Policy Controller benefits
- Integrated with Google Cloud: Platform admins can install Policy Controller by using the Google Cloud console, by using Terraform, or by using Google Cloud CLI on any cluster connected to your fleet. Policy Controller works with other Google Cloud services like Config Sync, metrics, and Cloud Monitoring.
- Supports multiple enforcement points: In addition to both audit and admission control for your cluster, Policy Controller can optionally enable a shift-left approach to analyse and catch non-compliant changes prior to application.
- Prebuilt policy bundles: Policy Controller comes with a full library of prebuilt policies for common security and compliance controls. These include both Policy bundles and the constraint template library.
- Supports custom policies: If policy customization is required beyond what is available using the constraint template library, Policy Controller additionally supports the development of custom constraint templates.
- Built-in observability: Policy Controller includes a Google Cloud console dashboard, providing an overview for the state of all the policies applied to your fleet (including unregistered clusters). From the dashboard, view compliance and enforcement status to help you troubleshoot, and get opinionated recommendations to resolve policy violations.
Policy bundles
You can use policy bundles to apply a number of constraints that are grouped under a specific Kubernetes standard, security, or compliance theme. For example, you can use the following policy bundles:
- Enforce many of the same requirements as PodSecurityPolicies, but with the added ability to audit your configuration before enforcing it, ensuring any policy changes aren't disruptive to running workloads.
- Use constraints compatible with Cloud Service Mesh to audit the compliance of your mesh security vulnerabilities and best practices.
- Apply general best practices to your cluster resources to help strengthen your security posture.

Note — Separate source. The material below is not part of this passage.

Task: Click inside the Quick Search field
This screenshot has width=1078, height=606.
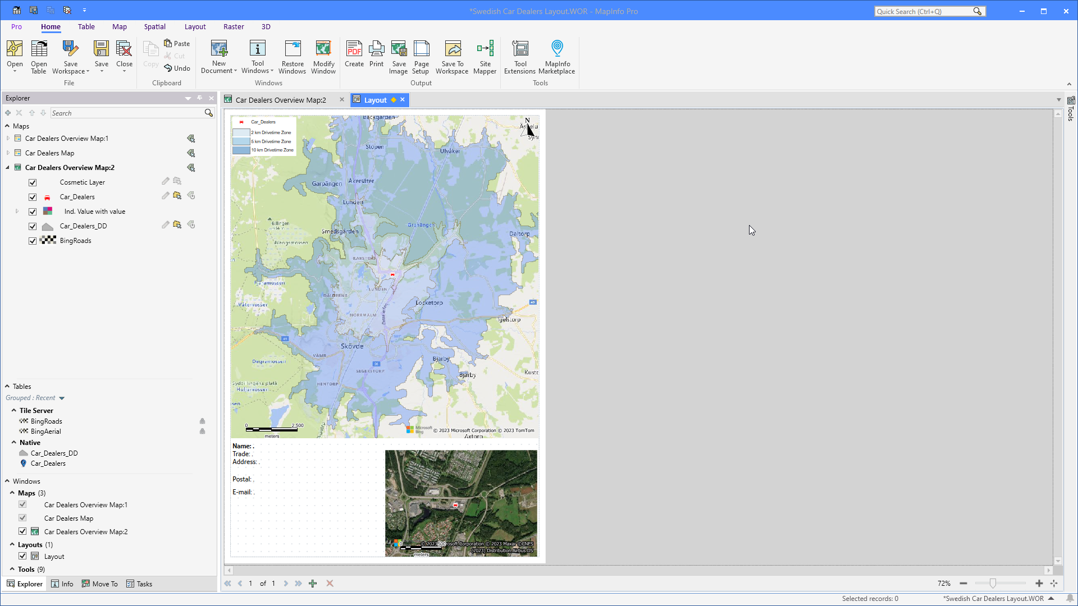Action: 926,11
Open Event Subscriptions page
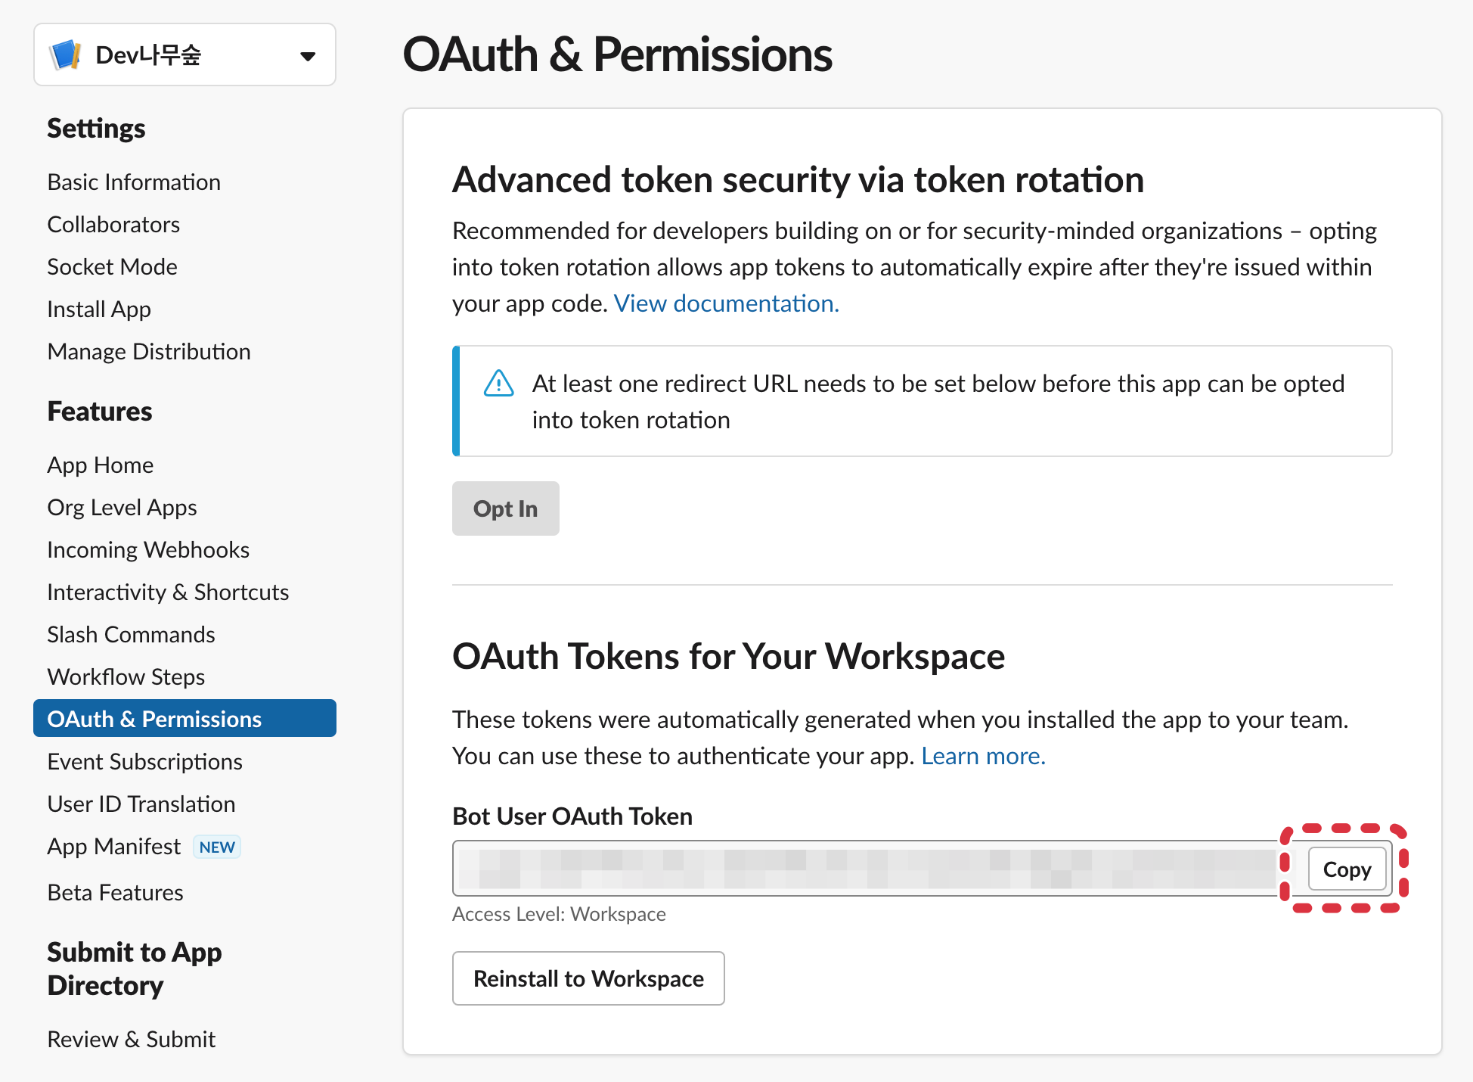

Policy Controller bundles overview provides more details and a list of currently available policy bundles.
Constraints
Policy Controller enforces your clusters' compliance using objects called constraints. You can think of constraints as the "building blocks" of policy. Each constraint defines a specific change to the Kubernetes API that is allowed or disallowed on the cluster it's applied to. You can set policies to either actively block non-compliant API requests or audit the configuration of your clusters and report violations. In either case, you can view warning messages with details on what violation occurred on a cluster. With that information, you can remediate problems. For example, you can use the following individual constraints:
- Require each namespace to have at least one label. This constraint can be used to ensure accurate tracking of resource consumption when using GKE Usage Metering, for example.
- Restrict the repositories a given container image can be pulled from. This constraint ensures any attempt to pull containers from unknown sources is denied, protecting your clusters from running potentially malicious software.
- Control whether or not a container can run in privileged mode. This constraint controls the ability of any container to enable privileged mode, which gives you control over which containers (if any) can run with unrestricted policy.
These are just a few of the constraints provided in the constraint template library included with Policy Controller. This library contains numerous policies that you can use to help enforce best practices and limit risk. If you require more customization beyond what is available in the constraint template library, you can also create custom constraint templates.
Constraints can be applied directly to your clusters using the Kubernetes API, or distributed to a set of clusters from a centralized source, like a Git repository, by using Config Sync.